The Housing Scene by Lew Sichelman

Servicing Your Loan Can Be Tough

There are at least three things in life you cannot choose: your parents, your neighbors and the company that administers your mortgage.

That company collects your house payments, and also pays your homeowner’s insurance and property taxes. Known as “servicers,” these outfits work on behalf of your lender -- or the investor who purchased your loan from your lender -- to make sure you make your payments and that those other bills are paid.

Sometimes a lender services its loans itself. Sometimes it sells the servicing aspect of your mortgage, but keeps the loan on its books. Sometimes the lender sells the loan and the rights to service it. And sometimes one servicer will sell the right to administer your loan to another servicer.

Whichever way it goes, you have no choice. You’re stuck.

According to Mike Seminari of the Stratmor Group, an industry advisory firm, of the 52% of all borrowers who had contacted their servicers, only 6% said they were likely to recommend the company. That’s not exactly a strong vote of confidence.

Of course, it could be that these unhappy customers simply didn’t receive the help they were looking for. Or maybe their discontent is related to a billing mistake -- 6% of all loans held by lenders have billing errors, according to Seminari -- or another error, perceived or legitimate.

Whatever the reason, servicers have now figured out that it costs them a lot less money to reach out to their customers rather than wait for calls to come in.

“’Don’t poke a sleeping bear’ is no longer the philosophy,” said Dave Vida of SLS Enterprise Sales at a recent conference.
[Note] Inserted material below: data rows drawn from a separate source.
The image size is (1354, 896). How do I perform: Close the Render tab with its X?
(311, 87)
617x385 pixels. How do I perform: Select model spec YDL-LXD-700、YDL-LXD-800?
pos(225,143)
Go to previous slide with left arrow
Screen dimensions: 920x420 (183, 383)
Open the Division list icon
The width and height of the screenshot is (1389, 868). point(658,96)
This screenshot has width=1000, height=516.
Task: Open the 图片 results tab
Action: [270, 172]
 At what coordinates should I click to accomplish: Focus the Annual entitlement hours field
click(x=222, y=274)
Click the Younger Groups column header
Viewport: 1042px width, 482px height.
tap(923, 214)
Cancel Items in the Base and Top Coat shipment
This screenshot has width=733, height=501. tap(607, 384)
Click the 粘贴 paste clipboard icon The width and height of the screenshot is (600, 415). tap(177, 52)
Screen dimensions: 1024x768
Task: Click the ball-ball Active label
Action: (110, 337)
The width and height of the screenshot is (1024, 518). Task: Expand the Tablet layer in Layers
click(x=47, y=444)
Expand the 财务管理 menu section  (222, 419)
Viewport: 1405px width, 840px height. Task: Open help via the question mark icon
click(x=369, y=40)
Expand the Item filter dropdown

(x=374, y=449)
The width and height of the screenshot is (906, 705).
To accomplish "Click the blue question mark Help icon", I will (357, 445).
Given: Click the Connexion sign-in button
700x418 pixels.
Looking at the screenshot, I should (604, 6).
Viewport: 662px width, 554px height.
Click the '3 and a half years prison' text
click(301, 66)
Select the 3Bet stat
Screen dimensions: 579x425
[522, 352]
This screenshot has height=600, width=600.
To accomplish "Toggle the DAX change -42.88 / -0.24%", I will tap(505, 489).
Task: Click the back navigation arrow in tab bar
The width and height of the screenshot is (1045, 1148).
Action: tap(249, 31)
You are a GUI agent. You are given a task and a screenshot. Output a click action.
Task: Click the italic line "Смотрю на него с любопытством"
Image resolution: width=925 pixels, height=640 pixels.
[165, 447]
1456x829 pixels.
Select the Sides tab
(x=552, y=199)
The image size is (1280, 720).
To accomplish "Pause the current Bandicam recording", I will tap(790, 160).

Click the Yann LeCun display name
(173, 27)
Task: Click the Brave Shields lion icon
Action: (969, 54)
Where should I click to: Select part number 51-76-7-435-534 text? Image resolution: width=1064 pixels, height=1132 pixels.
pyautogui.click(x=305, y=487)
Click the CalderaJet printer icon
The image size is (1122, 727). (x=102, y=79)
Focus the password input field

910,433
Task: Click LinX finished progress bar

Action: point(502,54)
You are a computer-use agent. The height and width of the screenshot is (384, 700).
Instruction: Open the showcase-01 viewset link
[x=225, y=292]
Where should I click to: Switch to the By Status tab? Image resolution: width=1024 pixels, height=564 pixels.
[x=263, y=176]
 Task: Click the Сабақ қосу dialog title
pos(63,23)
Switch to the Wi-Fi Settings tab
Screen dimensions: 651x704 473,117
Servicers now realize that “outreach is vital. We need to find out what’s going on” with borrowers before they feel the need to call in.

In that regard, you should expect to receive a clear, concise welcome letter from your servicer -- one “written by a human being,” said Jason Kwasny of The Money Source Inc., not a computer. Call it a “warm transfer.”

The letter should explain everything you need to know about how your loan will be administered, and include all pertinent phone numbers, should you ever experience a problem. And the letter “should be followed up by a welcome phone call” that walks the borrower through the process, added Kwasny.

“If you spend time up-front, you eliminate problems later,” said Kwasny. “Give them a white-glove experience.”

Meanwhile, in another conference session, experts in cybercrime described how the financial services business -- and the mortgage sector, in particular -- has become a favored target of hackers looking to tie up their systems and demand big money to unlock them.

The health care field is hackers’ No. 1 target, reported Gretchan Francis of Proctor Financial, but financial services is a close second. Even off-the-shelf software is being peddled online to novice hackers looking to make a quick buck, she said.

“The bad guys really are out there,” added Rich Hill of the Mortgage Bankers Association, which sponsored the conference. “They’re all over the place, trying to find new ways to get in.”

Over the last 12 months, Evan Bredahl, a cybersecurity engineer with the Richey May advisory firm, has worked on 20 ransomware cases in the mortgage space, many of them involving servicers. He can’t talk about the details because of nondisclosure agreements, but he did say that half the problems emanated from malware contained in emails.

Truth be told, though, the malware could have been delivered weeks, months or even years ago, with the hacker just biding their time, waiting to flip the switch, Francis said.

Lenders and servicers are taking whatever precautions they think necessary to protect themselves and their data. Cybercrime is both “preventable” and “defendable,” said the MBA’s Hill.

But sometimes, a hacker manages to get in no matter what. When that happens, their targets’ businesses can be stopped in their tracks.

On average, companies that report being hacked say their systems are down for 16 days, Hill reported. But the true duration could be longer, because not all attacks are reported -- largely because of the public relations nightmare that kind of news could generate.

If companies can restore their systems in a few days, or if only part of their business is taken down, they often ignore the ransom demands. But if the entire company is shut down, the ransom paid by servicers can be huge. In one case cited by Francis, a company paid $8.5 million to get back in business.

And why not? If you can’t operate, it’s often cheaper to pay the ransom and be done with it. “If you can’t access your accounts, you can’t service your loans,” said Bredahl, who is a “certified ethical hacker” -- a tech expert who looks for security vulnerabilities. “Being out of business just one week could be more damaging than paying a hacker millions.”

Ironically, though, once the ransom money is paid, most hackers make sure their marks manage to get back up and running without any hitches. Some even give their targets a 30-day guarantee that they will become operational and remain that way.

“Their customer service is so unreal, it’s shocking,” said Hill. “It’s their business; it’s how they make money,” he explained. “Otherwise, no one would pay the ransom.”